──────── Brano di testo

Per quali motivi dare proprio questo titolo all’album?
“Per me l’incontro con l’esperanto è stato qualcosa di straordinario e Blua Horizonto che significa “un orizzonte blu” è l’immagine che sintetizza perfettamente questo incontro. Un’immagine positiva, di infinito e di immensa serenità. E poi è anche il titolo di una canzone che è all’interno dell’album”.
Hai registrato il tuo album tra l’Italia e New York, Perché?
“Da sempre contamino appunto la canzone d’autore con l’armonia e l’improvvisazione jazzisitica. New York è il polo di riferimento mondiale della musica jazz e ho avuto la possibilità di lavorare con grandi esponenti che sono di base nella Grande Mela. L’esperienza è stata incredibile e mi ha confermato il potere della musica che, al di là della parola, unisce, crea ed esiste. In questo lavoro discografico c’è la partecipazione di grandissimi musicisti internazionali, in pieno spirito esperantista, come Aaron Goldberg al piano, Ugonna Okewgo al contrabbasso, Roberto Taufic alla chitarra, Gilson Silveira alle percussioni, Dario Chiazzolino alla chitarra e il compianto Lawrence Lo Leathers, batterista newyorkese recentemente scomparso. Poi ci sono i grandi musicisti con cui lavoro da 5 anni, tutti romagnoli doc, che mi piace definire “la mia fidata band”: Massimiliano Rocchetta al piano, Michele Iaia alla batteria e Piero Simoncini al contrabbasso. Insomma Romagna – Brasile – New York in un unico album”.
Cosa unisce l’Italia e gli USA, musicalmente parlando?
“Per la mia esperienza, abbiamo punti di forza diversi. Noi “invidiamo” e cerchiamo di emulare la ricerca ritmico/armonica, loro ci “invidiano” la melodia di cui, soprattutto noi italiani, siamo portatori nel mondo! Probabilmente l’incontro di questi mondi fa sì che ci sia un grande desiderio di dialogo musicale, di carpirne i segreti reciproci”.
Sei l’unica cantautrice in Italia ad aver scelto l’esperanto come un’altra espressione della propria musica , ma perché? Cos’ha questa lingua?
“L’Esperanto è una lingua internazionale, parlata in tutto il mondo, con lo scopo di abbattere le barriere linguistiche (e non solo) e favorire l’incontro tra i popoli. In questo periodo storico in cui vediamo alzare barriere di ogni tipo e la paura dell’altro è all’ordine del giorno, penso che l’Esperanto come simbolo e come realtà, possa essere per me la possibilità di abbattere queste barriere, complice la musicalità della lingua e l’universalità del linguaggio musicale”.

────────────────
──────── Dati grezzi

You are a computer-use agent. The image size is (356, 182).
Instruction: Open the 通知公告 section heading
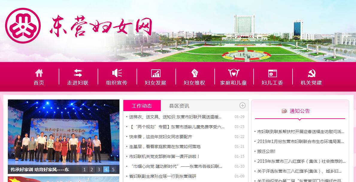point(299,111)
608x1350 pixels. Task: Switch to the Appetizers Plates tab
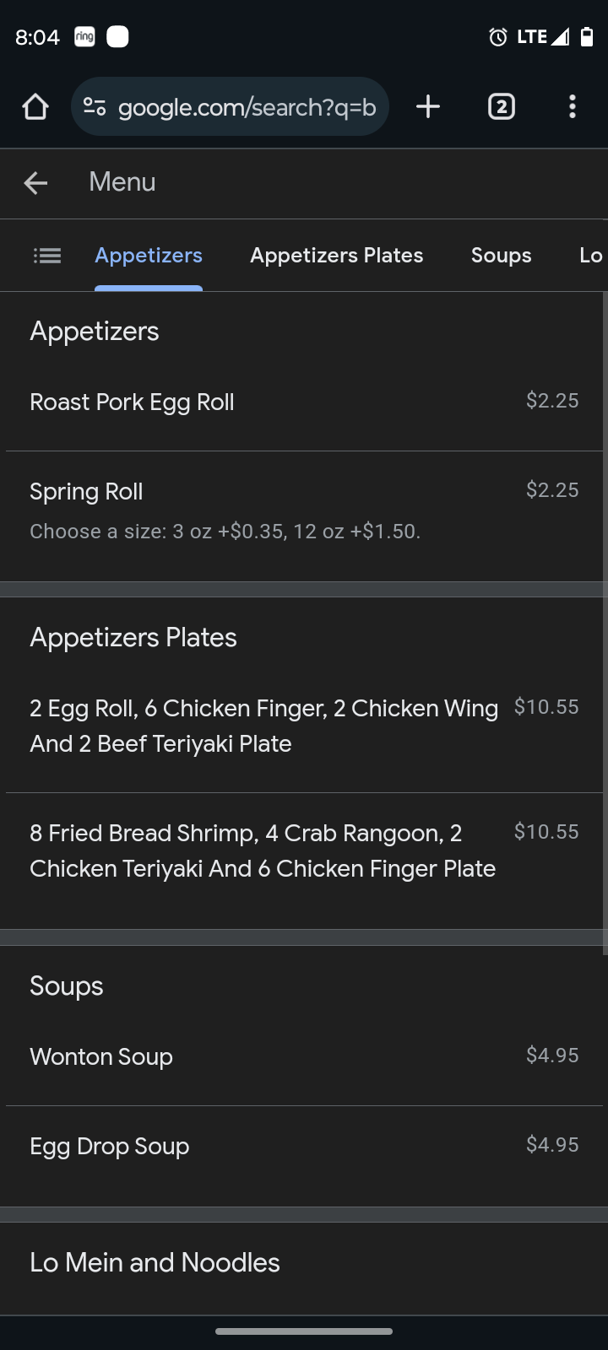[x=336, y=256]
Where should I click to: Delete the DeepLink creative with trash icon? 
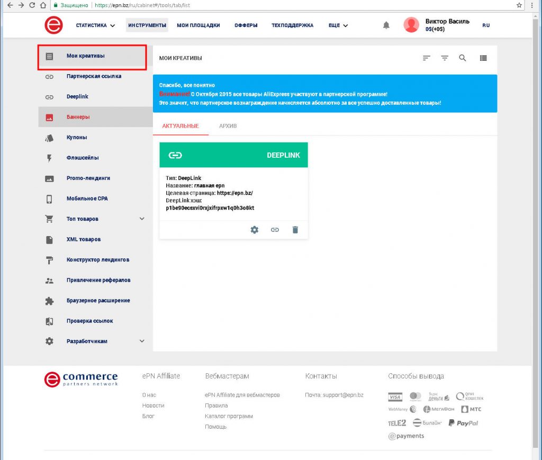295,230
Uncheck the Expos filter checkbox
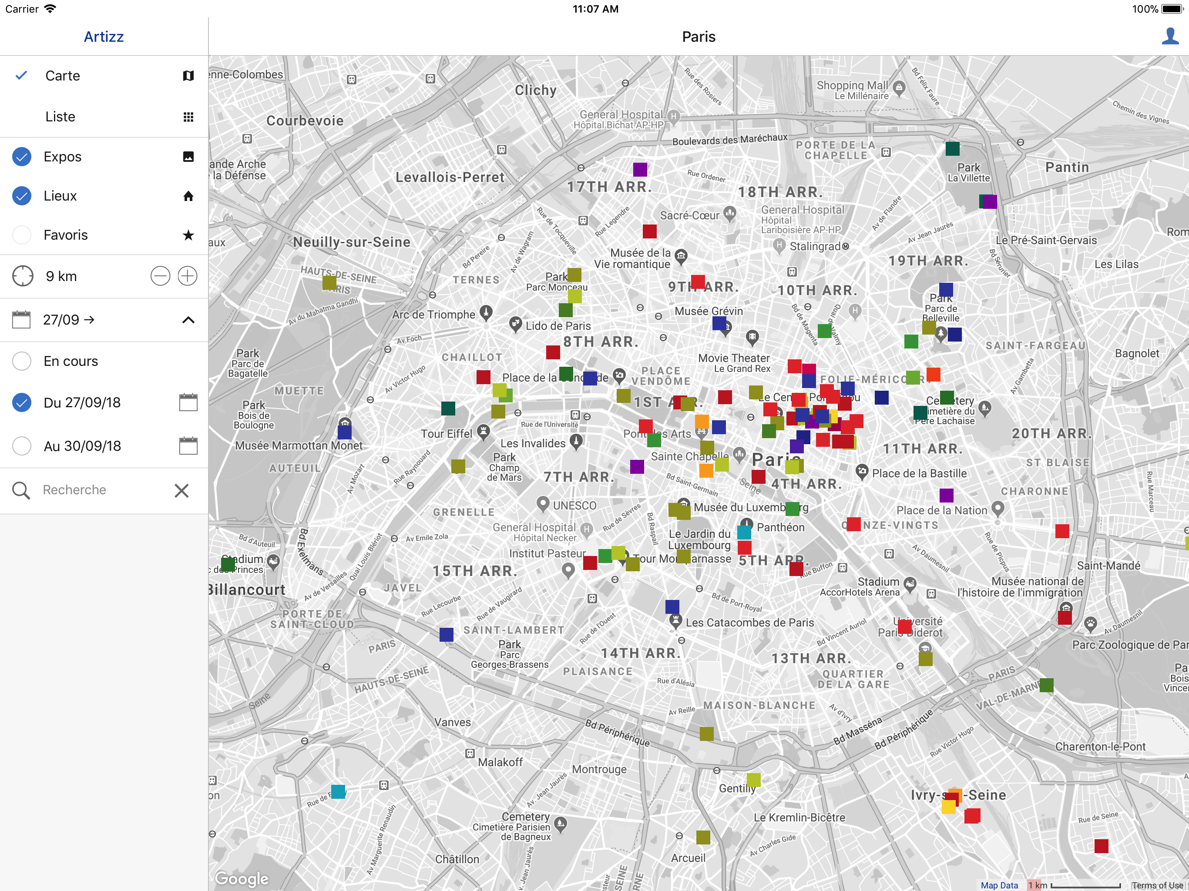This screenshot has width=1189, height=891. coord(22,157)
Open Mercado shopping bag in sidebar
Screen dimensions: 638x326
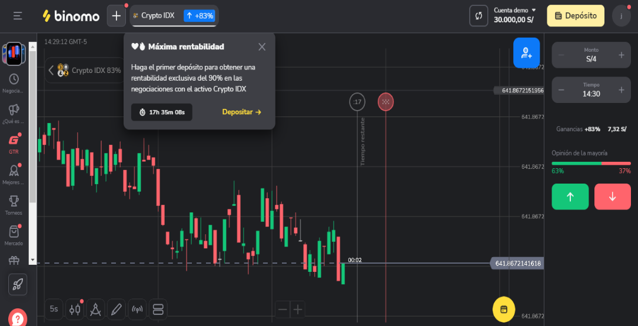point(14,234)
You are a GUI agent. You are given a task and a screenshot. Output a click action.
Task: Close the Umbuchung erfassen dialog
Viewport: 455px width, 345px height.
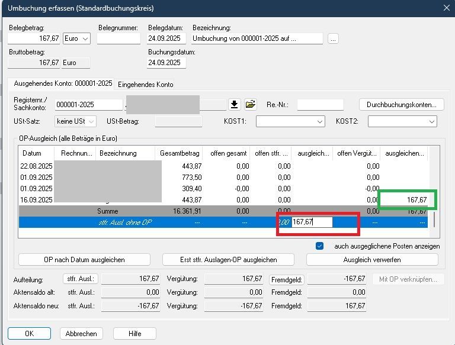446,7
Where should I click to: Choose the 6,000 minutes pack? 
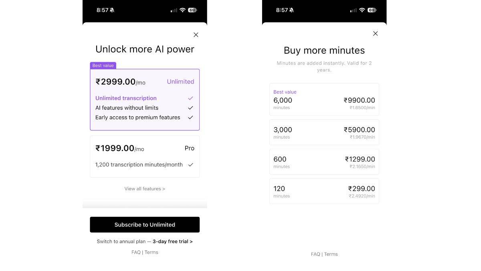click(324, 100)
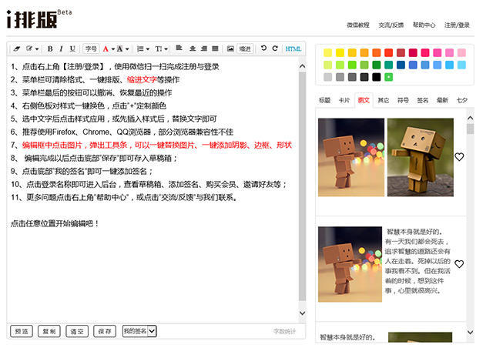Click the 保存 button
493x348 pixels.
pyautogui.click(x=103, y=331)
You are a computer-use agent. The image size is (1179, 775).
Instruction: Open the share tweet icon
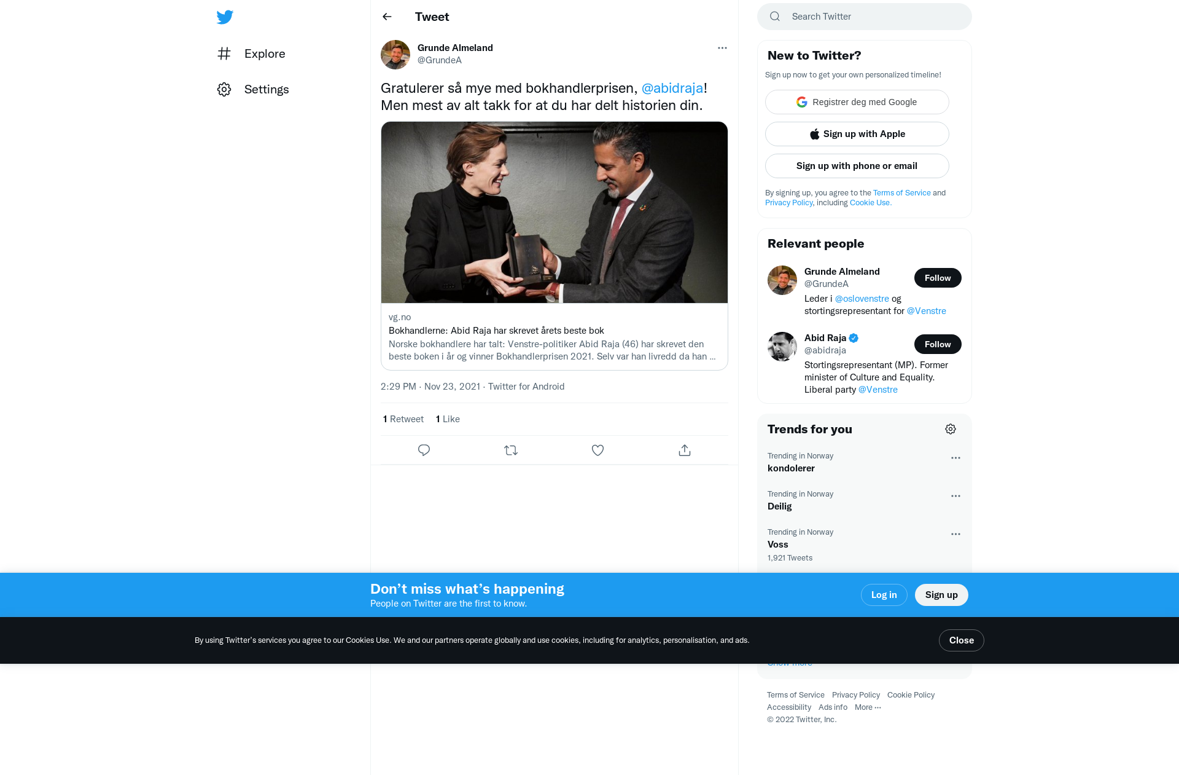coord(685,450)
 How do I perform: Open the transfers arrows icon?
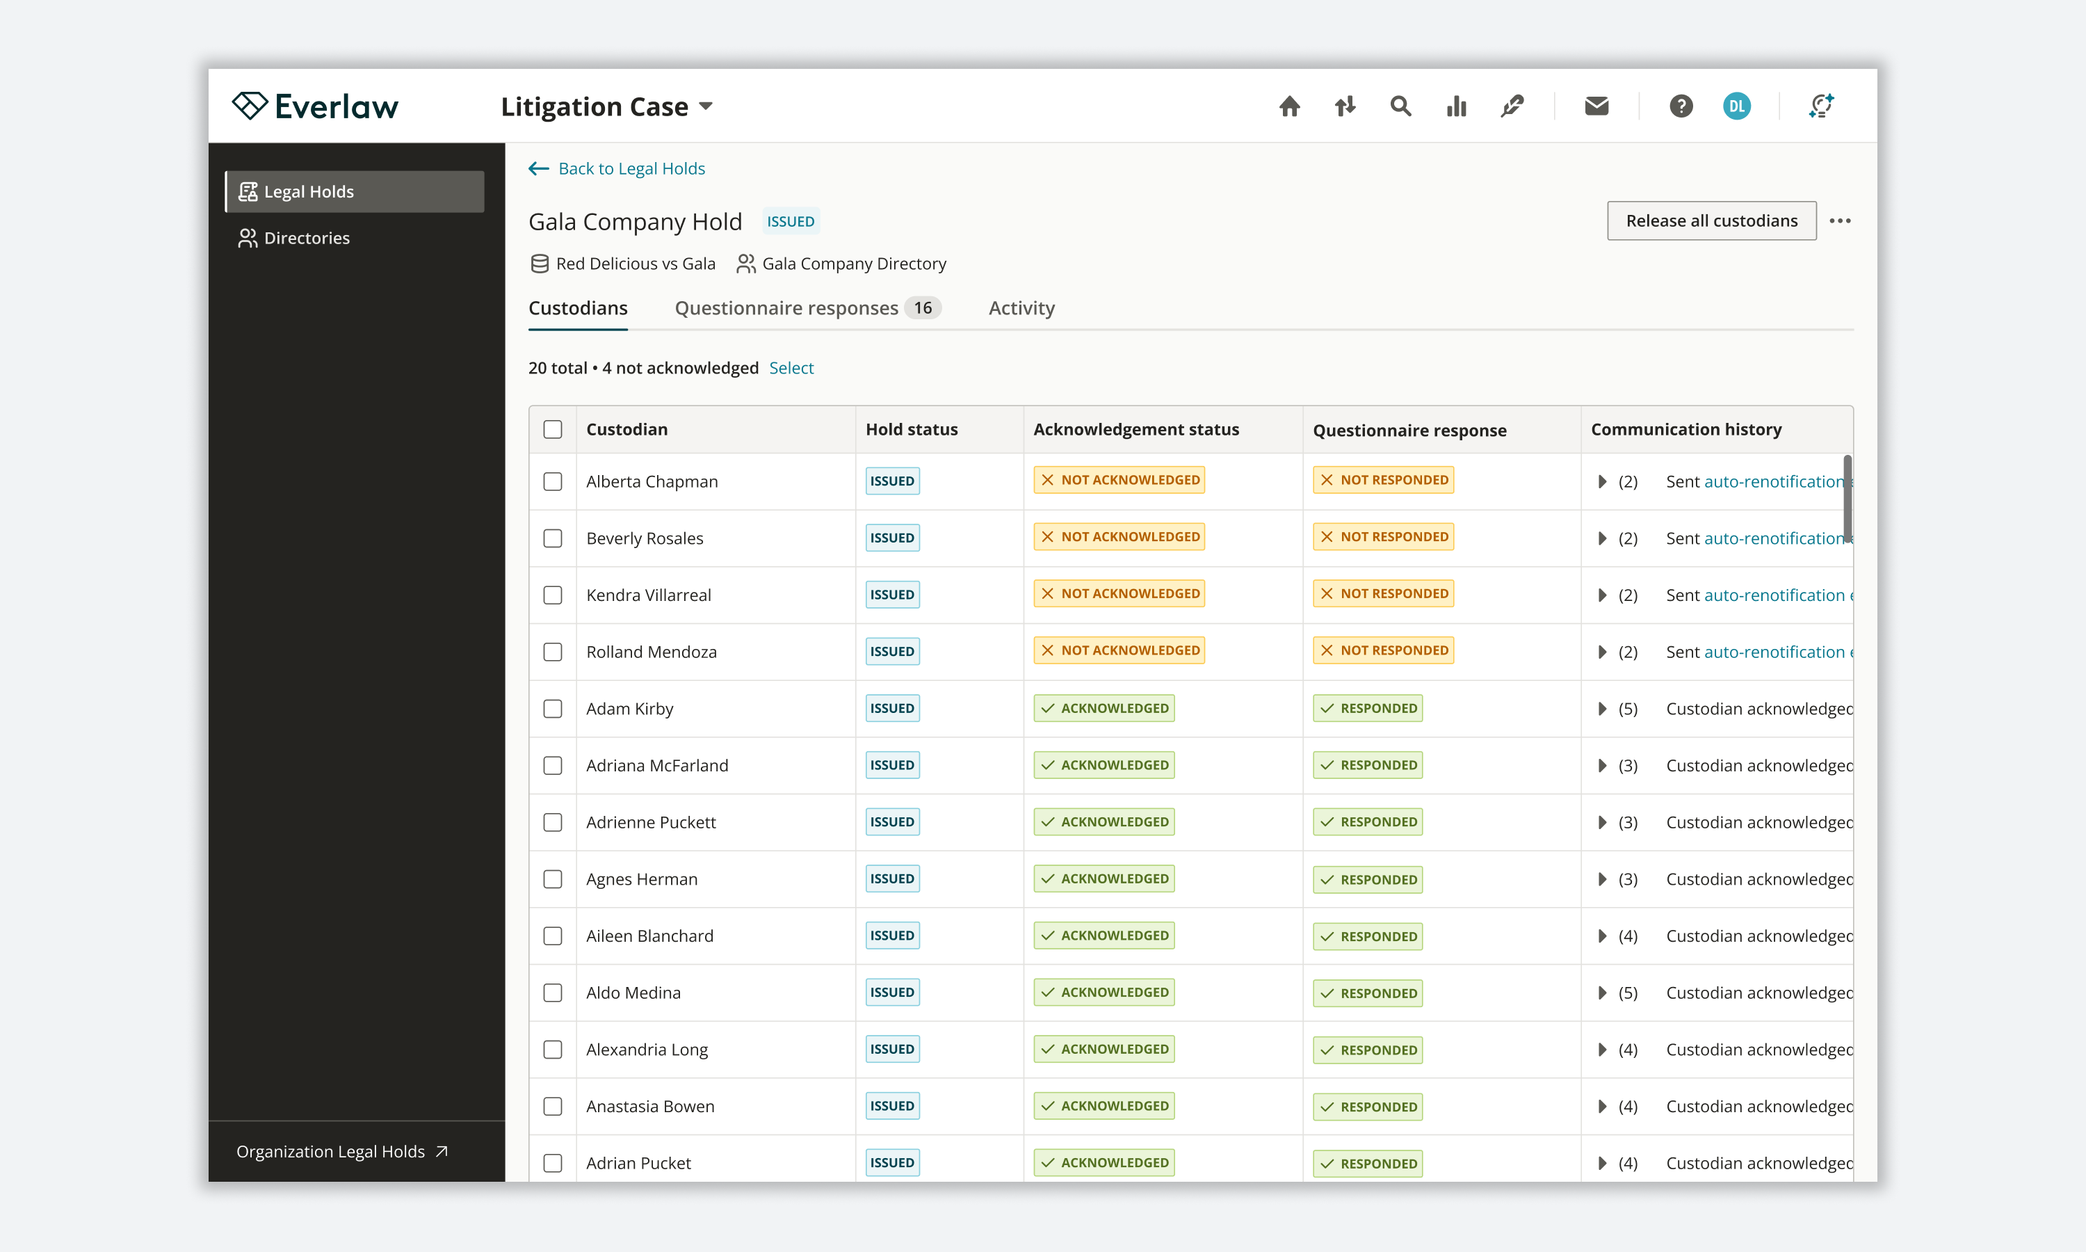(1345, 106)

────────────────

▶ Esercizi da svolgere
a - Trascrivi parola per parola la parte del brano che parte dalle parole "Cosa unisce l’Italia" e si ferma dopo le parole "Cos’ha questa lingua?".
b - Secondo il brano, che cosa significa "Blua Horizonto"?
c - Nel brano, quali sono i nomi dei musicisti internazionali che hanno partecipato al lavoro discografico?

▶ Soluzioni
a -
Cosa unisce l’Italia e gli USA, musicalmente parlando?
“Per la mia esperienza, abbiamo punti di forza diversi. Noi “invidiamo” e cerchiamo di emulare la ricerca ritmico/armonica, loro ci “invidiano” la melodia di cui, soprattutto noi italiani, siamo portatori nel mondo! Probabilmente l’incontro di questi mondi fa sì che ci sia un grande desiderio di dialogo musicale, di carpirne i segreti reciproci”.
Sei l’unica cantautrice in Italia ad aver scelto l’esperanto come un’altra espressione della propria musica , ma perché? Cos’ha questa lingua?

b - Significa "un orizzonte blu".

c - Aaron Goldberg, Ugonna Okewgo, Roberto Taufic, Gilson Silveira, Dario Chiazzolino, Lawrence Lo Leathers